Armanti was indeed waiting in the hall, sitting on stairs coming down from the floor above. He looked as tired as I felt, even with my nap. We rode over to the embassy, were admitted by the gate guard, and went to the basement to see Dulcie.

She had news. The Estonians said the man outside the bank branch—he had bled out—was a Russian, as was the man who had flown over our car in front of the hospital. “Go to the cafeteria,” she said, “get something to eat. You two are leaving on a plane at noon.” She produced two diplomatic passports. “These will get you through immigration and on to the plane.”

“Where are we going?” Armanti asked.

“Berlin. You change planes there for Stockholm.” She produced folders with tickets.

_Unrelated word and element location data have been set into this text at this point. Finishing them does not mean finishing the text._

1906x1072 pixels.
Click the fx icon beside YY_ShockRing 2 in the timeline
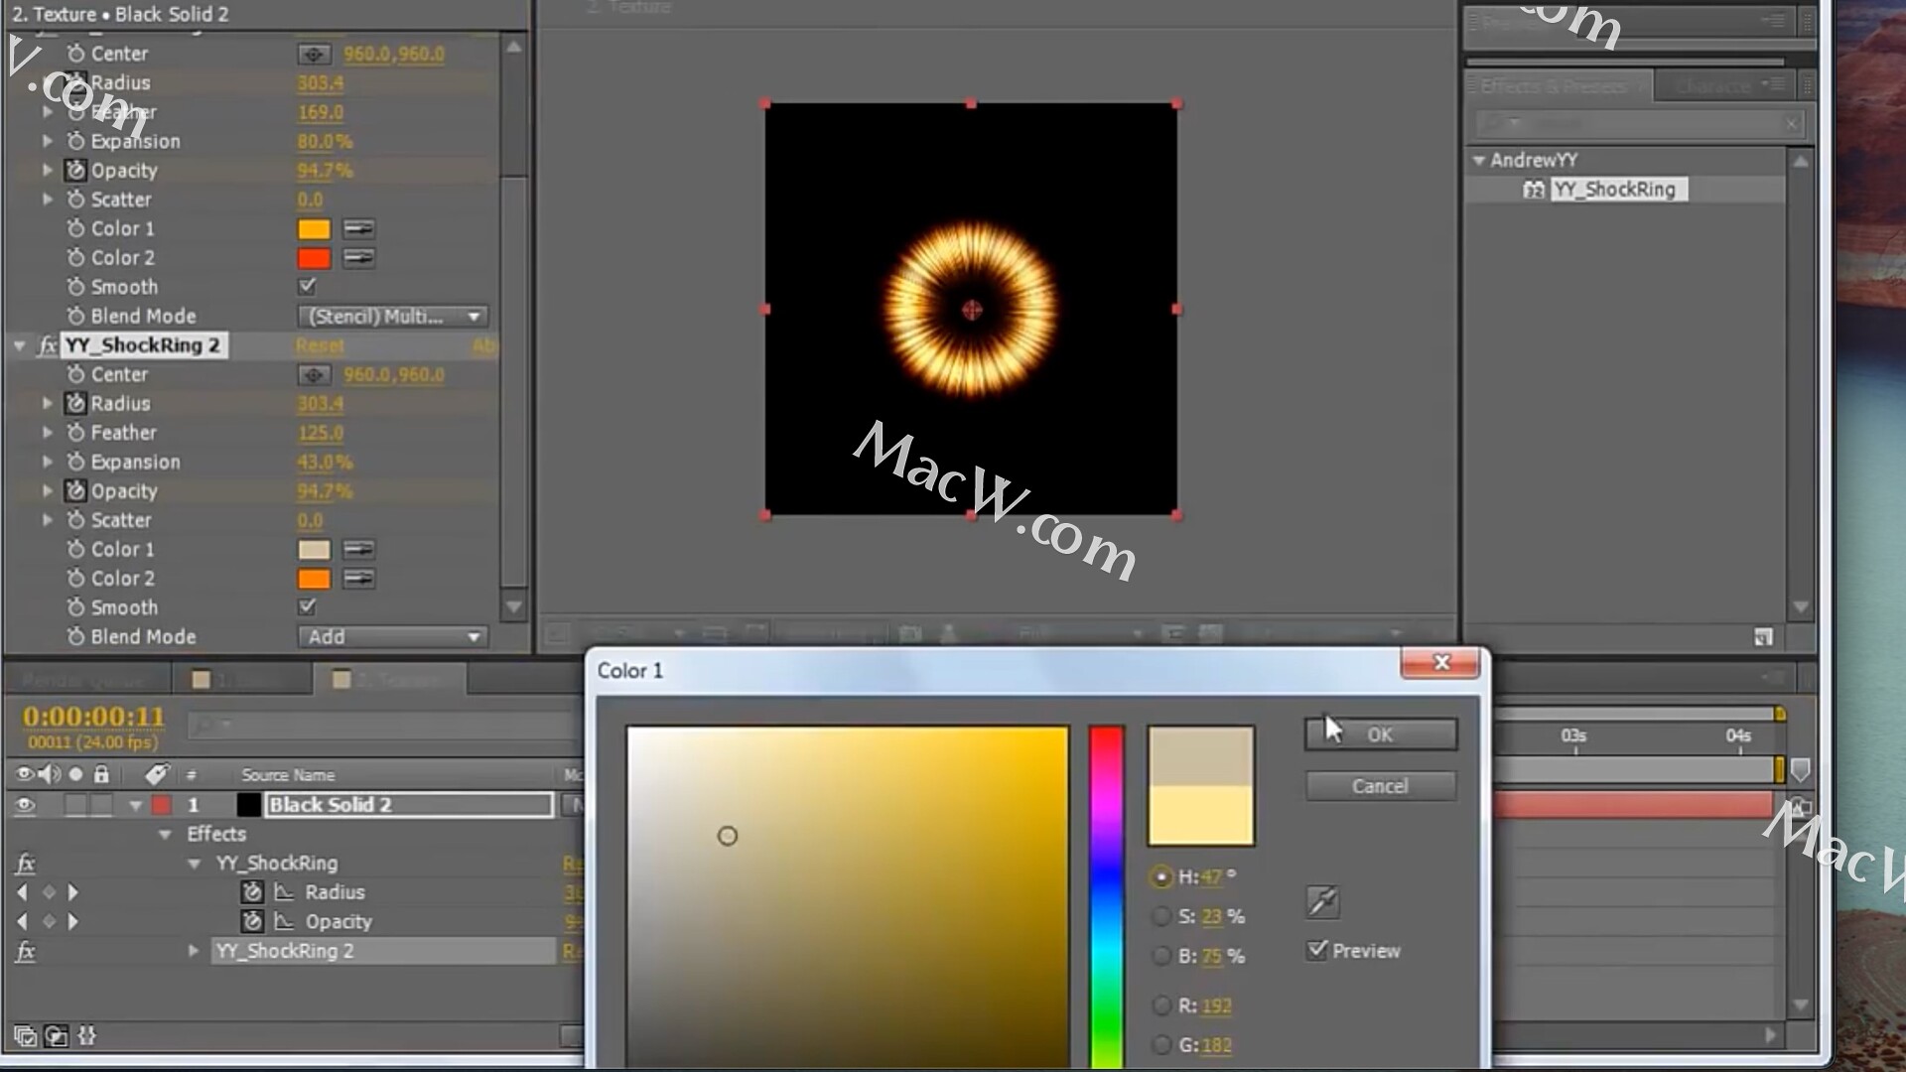click(x=26, y=951)
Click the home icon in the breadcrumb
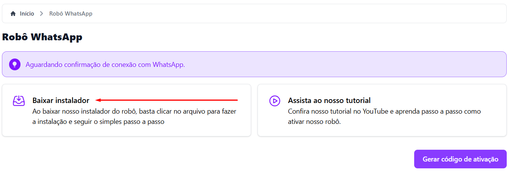 pyautogui.click(x=13, y=14)
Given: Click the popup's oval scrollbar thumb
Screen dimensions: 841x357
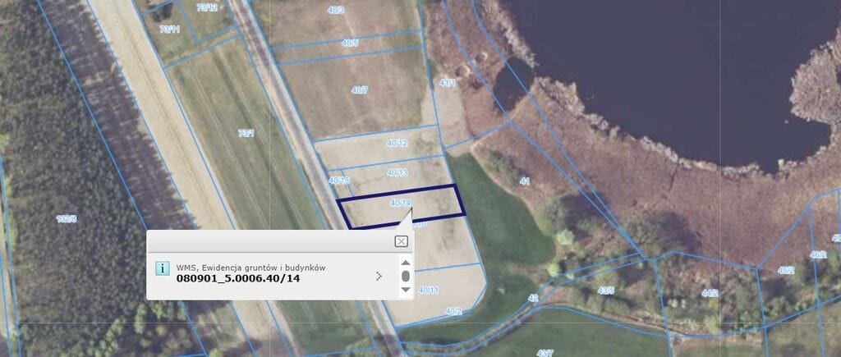Looking at the screenshot, I should click(406, 276).
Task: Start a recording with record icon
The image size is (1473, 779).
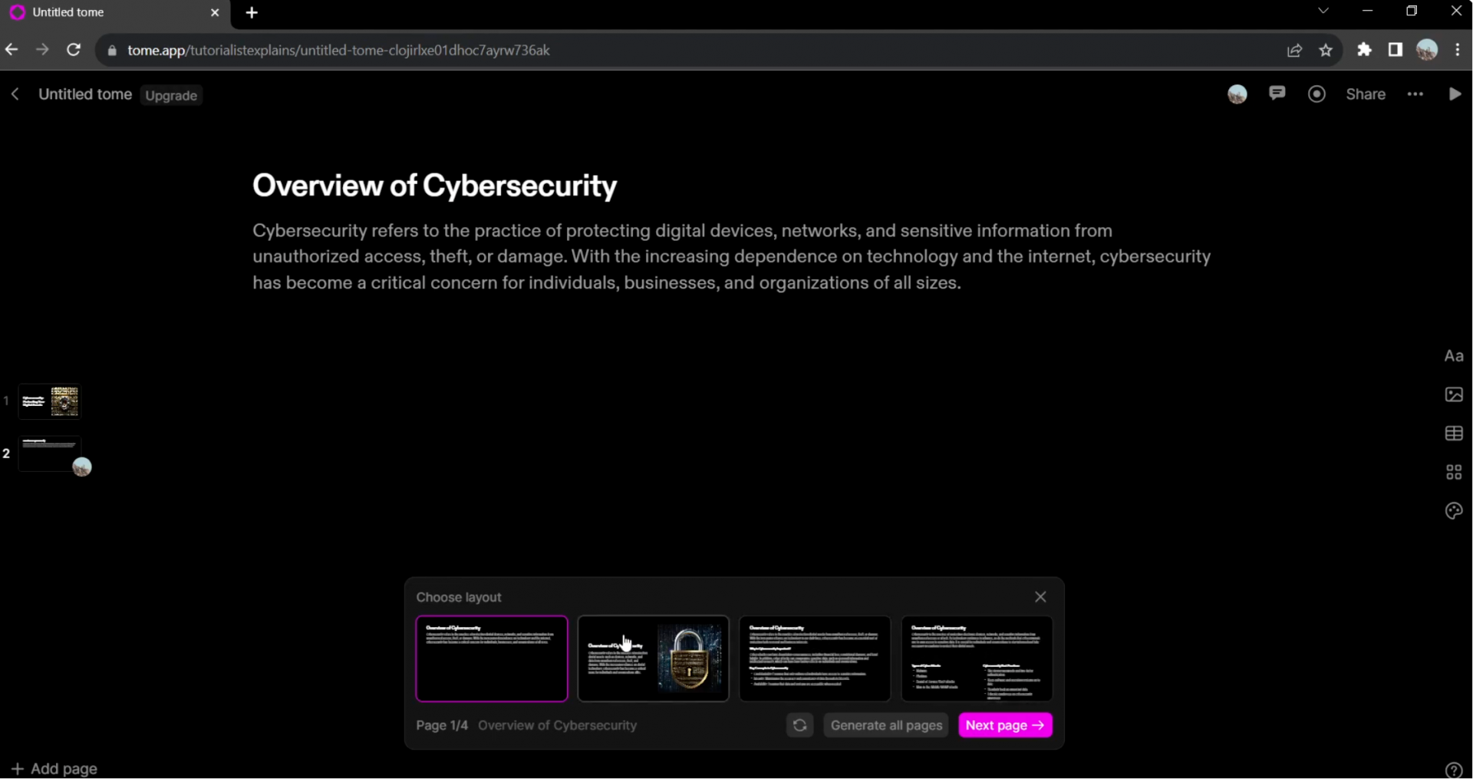Action: [x=1316, y=94]
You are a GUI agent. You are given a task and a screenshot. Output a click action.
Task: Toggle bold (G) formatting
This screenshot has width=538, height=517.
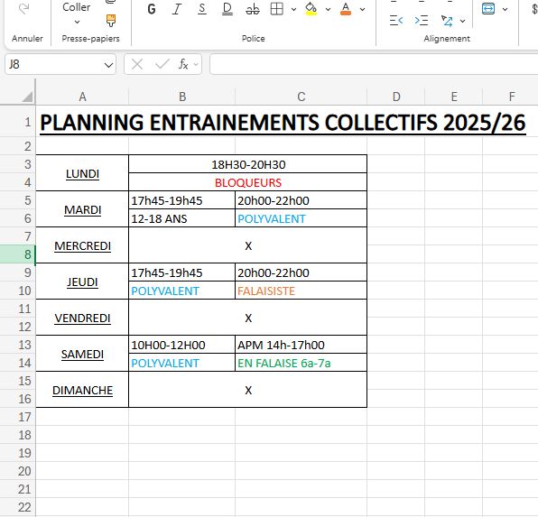click(152, 9)

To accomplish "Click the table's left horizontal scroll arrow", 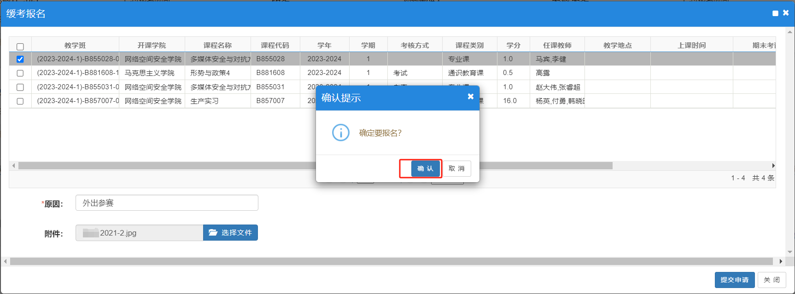I will 13,166.
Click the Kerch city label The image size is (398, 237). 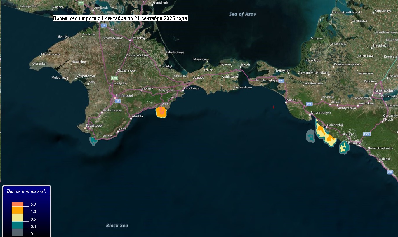(246, 65)
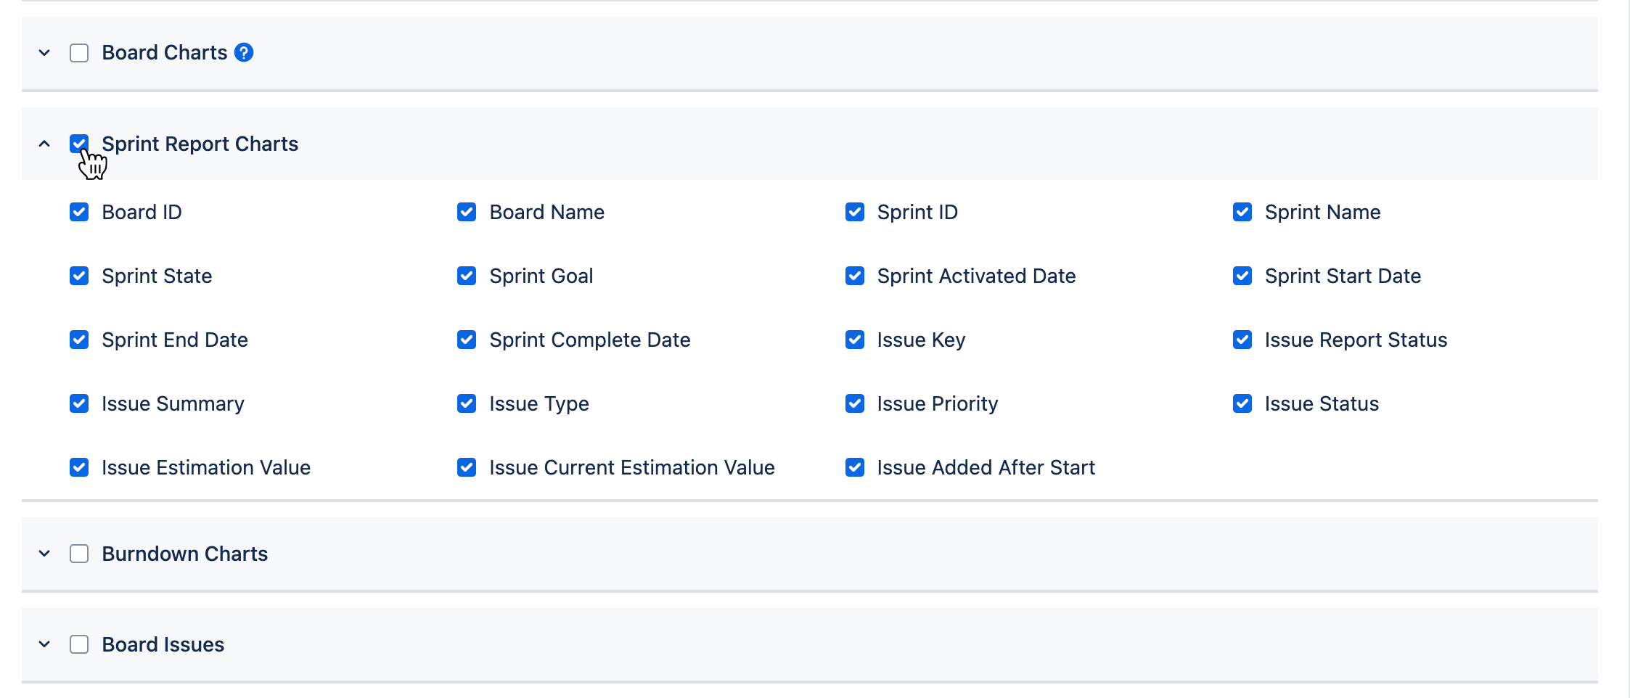Uncheck the Sprint Start Date field
1630x698 pixels.
pos(1242,275)
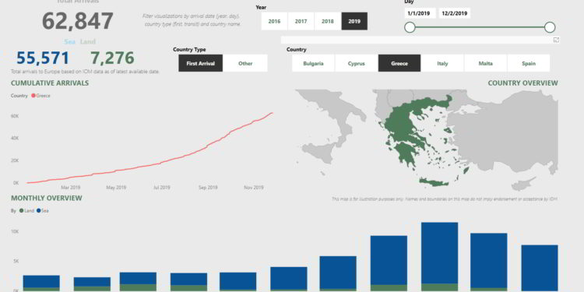The height and width of the screenshot is (292, 584).
Task: Click the left handle of Day slider
Action: pos(410,27)
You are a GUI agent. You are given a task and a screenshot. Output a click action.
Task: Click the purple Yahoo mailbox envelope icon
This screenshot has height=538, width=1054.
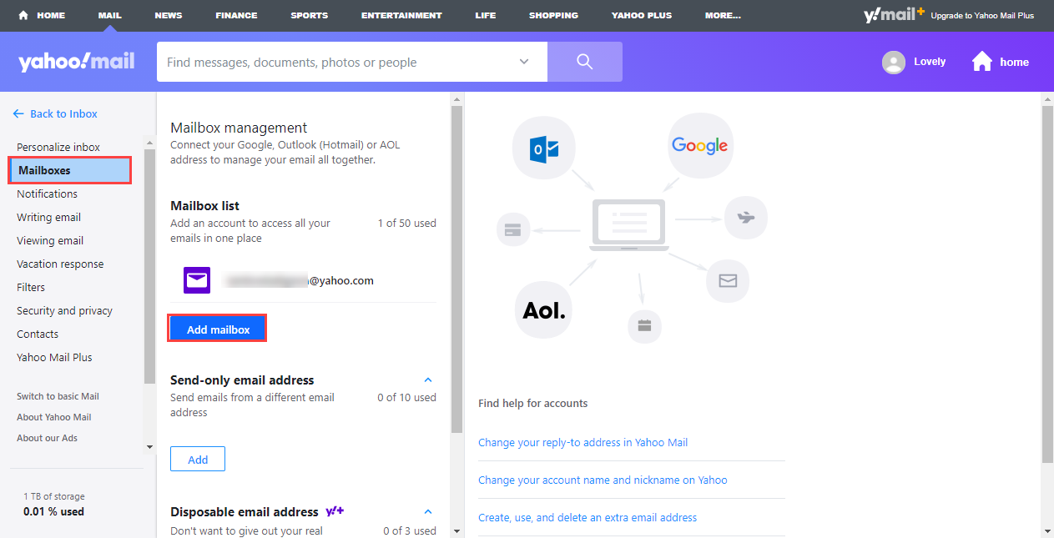(197, 280)

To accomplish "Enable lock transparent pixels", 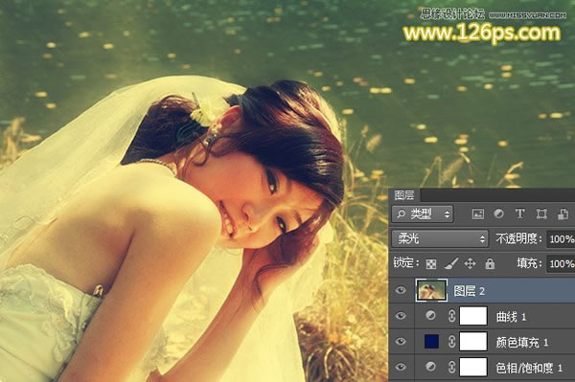I will point(431,263).

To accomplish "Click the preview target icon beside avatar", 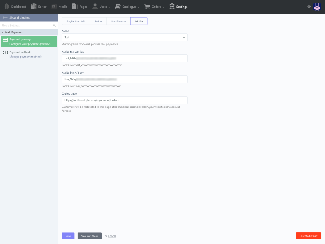I will click(x=309, y=7).
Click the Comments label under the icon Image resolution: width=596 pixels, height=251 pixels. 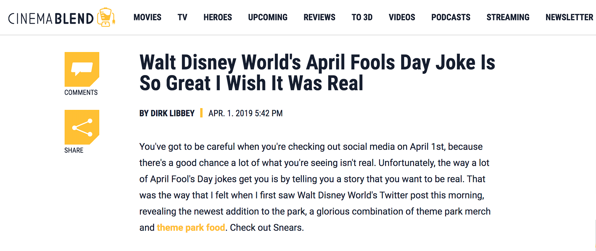tap(81, 92)
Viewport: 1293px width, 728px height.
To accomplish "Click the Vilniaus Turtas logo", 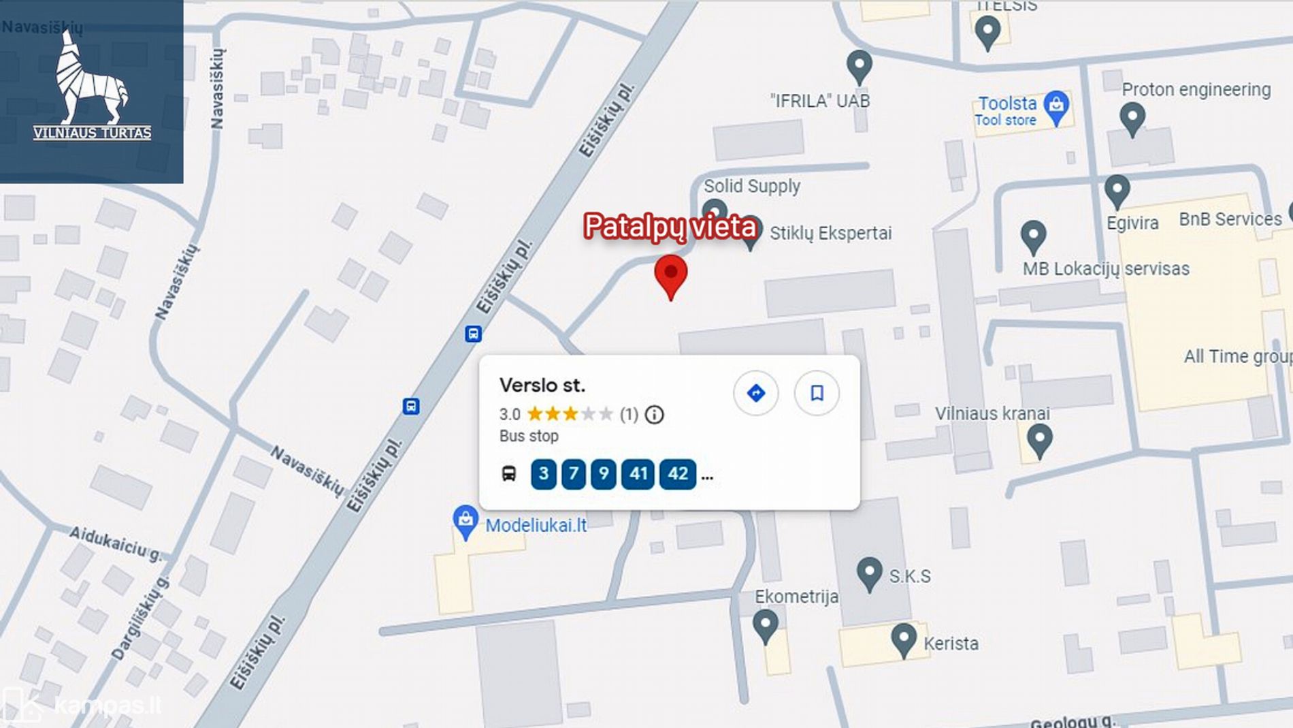I will point(92,91).
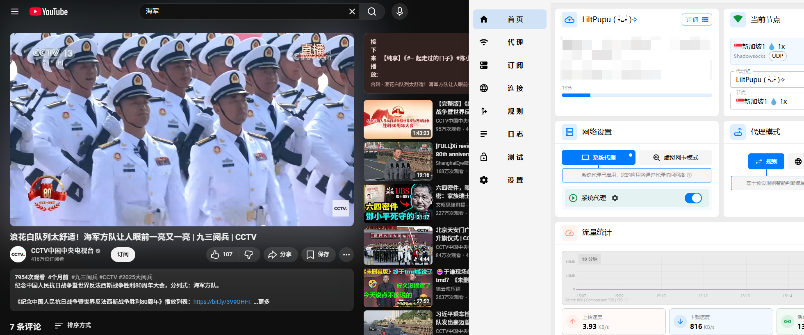Image resolution: width=804 pixels, height=335 pixels.
Task: Dislike the navy parade video
Action: pos(249,255)
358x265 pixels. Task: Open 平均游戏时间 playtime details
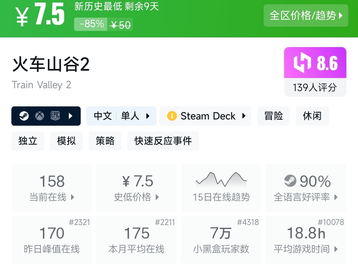tap(306, 240)
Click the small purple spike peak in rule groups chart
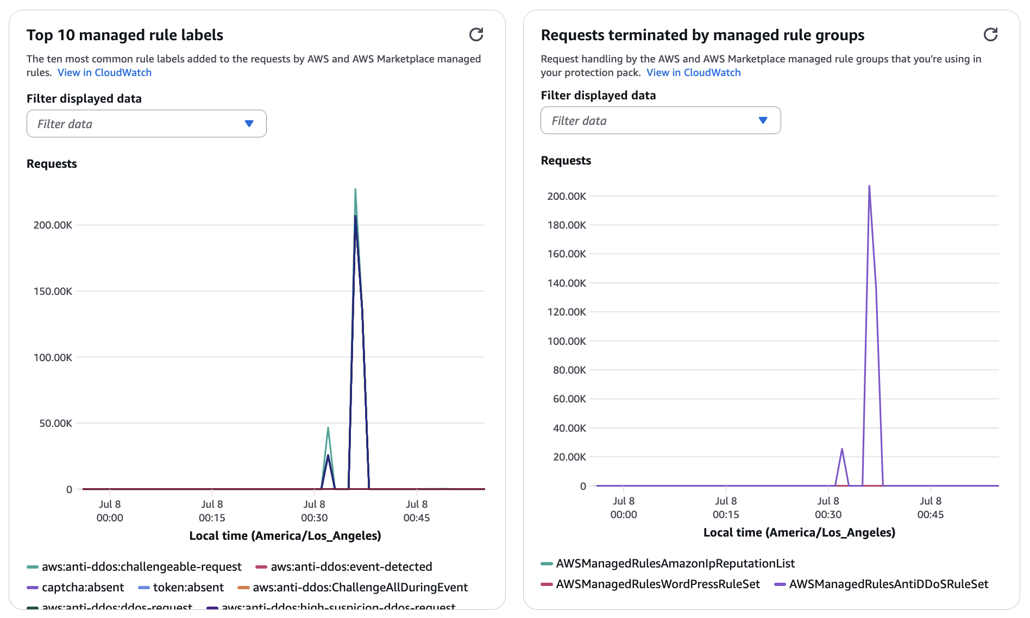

“What about the Rogers?” I asked Dulcie.

“They left Estonia this morning on their way to the States.”

“And the kidnapped kid?”

“Sit down, Tommy. Armanti.” Dulcie reminded me of my grandmother, plump, with salt-and pepper hair.

“A body of a child was found last night floating in a canal. The Estonians think it is Audra Rogers. It will take a while to be sure. The child has been dead about ten days, according to the forensic examiner, and in the water for much of that time.”

“Shit,” Armanti Hall said.

They killed her after they took the picture to give to her folks, I thought.

“Have the Rogers been told?” I asked.

“The ambassador broke the news to them.”

After some silence, Armanti and I gave her our guns and wandered down to the cafeteria. I wasn’t hungry, but I ate something anyway, and drank some American coffee. Nursing it, I asked Armanti, “Was Joe married?”

“Once,” he said. “For awhile. He never said much about it.” He shrugged. “It just didn’t work out, I guess.”

“Damn,” I said. “I liked him.”

“Served with him in Syria and Afghanistan,” Armanti Hall said slowly. “He saved my life once. If he hadn’t been there, I’d be dead now.” He growled. “But, shit, Tommy, we all gotta go sometime, and one place is as good as another.”

Embassy staffers had already been to Armani’s hotel. They brought his suitcase, a carry-on, which was now in Dulcie’s office, and they brought Joe’s stuff too. No doubt the Estonians had Joe’s gun, which meant Dulcie had some paperwork to do for the company to explain why a pistol from her inventory was missing. Maybe the local police would eventually give the gun back, but I doubted State would allow the American government to claim it. Maybe the local cops or the Estonian spooks would slip it to Dulcie under the table; they had their troubles with the Russians too. Or maybe not. The bureaucracies keep grinding along, sure as death and taxes.

Armanti found an empty couch and stretched out on it.

We were going to have to move on. Help find the Russian muscle and the mastermind behind the river of money. I was going to need to get my head clear and on straight and do a hell of a lot better job than I had been doing the last few days.

I said a little prayer for Audra Rogers and her parents, then added one for Joe Kitty. Then one for myself and Armanti Hall. We were going to need all the help we could get. Perhaps we too had an appointment in Samarra.